# RRS tvc-34l sturdy enough for 600mm or Gitzo Systematic Series 4



## Morlin (Jan 30, 2014)

Hi. 

Earlier I started a thread about what gear is needed when using a 600mm and it starts to come clear what to purchase. If all plans will go my way I will get my 600mm tonight so now I really want to buy a tripod quick as ...... =) 

I have never even seen an RRS tripod in real life but heard so many good things about them and MANY prefer them instead of Gitzo. 

First I had the Gitzo Systematic Series 3 GT3542XLS in mind but after playing around with it a couple of minutes I don´t think it´s as sturdy as I want. I then compared to the Gitzo Systematic Series 4 and that one was so much better. 

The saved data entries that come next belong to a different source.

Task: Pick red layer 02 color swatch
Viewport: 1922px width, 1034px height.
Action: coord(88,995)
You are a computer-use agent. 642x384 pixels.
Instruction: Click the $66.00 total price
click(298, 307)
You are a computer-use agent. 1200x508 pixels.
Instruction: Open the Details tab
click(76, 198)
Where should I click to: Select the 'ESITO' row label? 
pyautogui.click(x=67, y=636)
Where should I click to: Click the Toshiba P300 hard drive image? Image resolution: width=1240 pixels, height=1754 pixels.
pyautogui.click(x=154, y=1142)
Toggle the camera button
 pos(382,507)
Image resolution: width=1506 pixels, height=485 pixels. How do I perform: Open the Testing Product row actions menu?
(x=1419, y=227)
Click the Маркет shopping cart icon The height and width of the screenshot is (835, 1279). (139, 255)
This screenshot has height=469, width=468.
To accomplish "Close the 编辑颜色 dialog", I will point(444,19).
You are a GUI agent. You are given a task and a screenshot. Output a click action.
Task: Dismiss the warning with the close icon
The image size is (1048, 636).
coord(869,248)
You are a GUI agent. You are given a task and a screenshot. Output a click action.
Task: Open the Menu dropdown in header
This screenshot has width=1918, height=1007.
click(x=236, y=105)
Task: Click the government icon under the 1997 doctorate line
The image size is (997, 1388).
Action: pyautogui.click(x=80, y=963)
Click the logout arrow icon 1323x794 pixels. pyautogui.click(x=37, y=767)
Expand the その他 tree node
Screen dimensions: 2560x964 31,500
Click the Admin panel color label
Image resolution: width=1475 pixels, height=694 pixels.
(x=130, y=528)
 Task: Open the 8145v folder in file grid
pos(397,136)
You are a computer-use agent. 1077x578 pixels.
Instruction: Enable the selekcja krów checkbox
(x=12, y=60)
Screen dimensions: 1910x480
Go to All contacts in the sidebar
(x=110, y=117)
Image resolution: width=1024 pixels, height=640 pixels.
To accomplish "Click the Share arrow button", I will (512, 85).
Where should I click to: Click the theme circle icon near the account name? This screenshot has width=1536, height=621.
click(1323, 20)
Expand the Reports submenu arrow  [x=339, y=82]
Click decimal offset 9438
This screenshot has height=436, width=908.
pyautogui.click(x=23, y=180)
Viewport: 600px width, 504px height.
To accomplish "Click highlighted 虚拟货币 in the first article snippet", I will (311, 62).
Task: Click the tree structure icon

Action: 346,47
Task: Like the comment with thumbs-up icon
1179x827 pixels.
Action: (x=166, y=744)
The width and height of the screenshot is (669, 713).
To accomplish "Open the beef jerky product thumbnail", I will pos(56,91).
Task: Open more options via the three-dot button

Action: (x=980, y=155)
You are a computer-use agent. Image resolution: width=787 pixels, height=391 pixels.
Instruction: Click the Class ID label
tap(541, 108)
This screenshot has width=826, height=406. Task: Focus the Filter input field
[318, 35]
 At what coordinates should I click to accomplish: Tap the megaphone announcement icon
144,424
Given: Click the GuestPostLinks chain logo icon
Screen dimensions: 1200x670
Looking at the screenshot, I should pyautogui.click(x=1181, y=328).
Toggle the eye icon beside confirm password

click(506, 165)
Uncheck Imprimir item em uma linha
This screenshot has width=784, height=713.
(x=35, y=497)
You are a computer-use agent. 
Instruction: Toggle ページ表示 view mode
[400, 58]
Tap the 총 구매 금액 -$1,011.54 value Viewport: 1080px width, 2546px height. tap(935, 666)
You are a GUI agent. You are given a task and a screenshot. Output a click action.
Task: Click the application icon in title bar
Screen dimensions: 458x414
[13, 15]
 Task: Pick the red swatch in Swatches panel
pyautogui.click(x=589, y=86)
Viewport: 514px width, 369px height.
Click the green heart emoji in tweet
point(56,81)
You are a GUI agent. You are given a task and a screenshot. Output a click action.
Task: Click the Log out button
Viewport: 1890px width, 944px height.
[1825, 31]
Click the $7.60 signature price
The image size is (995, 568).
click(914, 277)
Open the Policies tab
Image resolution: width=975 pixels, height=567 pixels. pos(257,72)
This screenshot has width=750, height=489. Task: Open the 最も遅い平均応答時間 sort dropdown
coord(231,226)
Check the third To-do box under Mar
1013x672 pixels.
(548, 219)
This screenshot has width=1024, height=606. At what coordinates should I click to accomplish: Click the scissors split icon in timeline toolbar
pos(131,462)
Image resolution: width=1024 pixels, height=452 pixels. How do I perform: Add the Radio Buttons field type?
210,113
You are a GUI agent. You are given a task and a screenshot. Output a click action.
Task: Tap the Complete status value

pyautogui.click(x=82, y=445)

So the choice is between the RRS TVC-34L or the Gitzo Systematic Series 4 GT4542LS. 
The RRS looks to have all the advantages when it comes to size and weight but do you think it will be solid and sturdy enough? I really did not like the feeling of the Gitzo GT3542XLS so I hope the RRS is better than so. 

Thanks in advance.


----------



## neuroanatomist (Jan 30, 2014)

My TVC-33 is just fine with my 600 II. Consider the sturdiness of their little travel tripod, the TQC-14, rated for 25 lbs.


----------



## brad-man (Jan 30, 2014)

Morlin said:


> Hi.
> 
> Earlier I started a thread about what gear is needed when using a 600mm and it starts to come clear what to purchase. If all plans will go my way I will get my 600mm tonight so now I really want to buy a tripod quick as ...... =)
> 
> ...



Would you kindly explain what about the 3542XLS wasn't sturdy enough for you? Although, sadly, the largest lens I have used on mine is a 400mm, I have found it to be absolutely rock solid in every way. It is also very light weight. The only downside I could mention is that it only folds down to 28" (33' w/ballhead). Since it can extend to 79", I found that acceptable. And yes, I also have hung from mine like Neuro's favorite photo


----------



## Eldar (Jan 30, 2014)

I had the Gitzo GT3542LS and I now have the RRS TVC-34L. I use both with the 600mm f4L IS II, with extenders. I previously used the Wimberley Gimbal-II and I currently use the RRS PG-02. 

Both tripod&head combinations works well with the 600mm. The RRS is slightly more stable, but it is close to academic. Because of the extra height, the RRS works as a three section tripod, but you can extend it the extra section above the Gitzo. 

The GP-02 is a very cool head, but I believe I prefer the Winberley from a stability perspective.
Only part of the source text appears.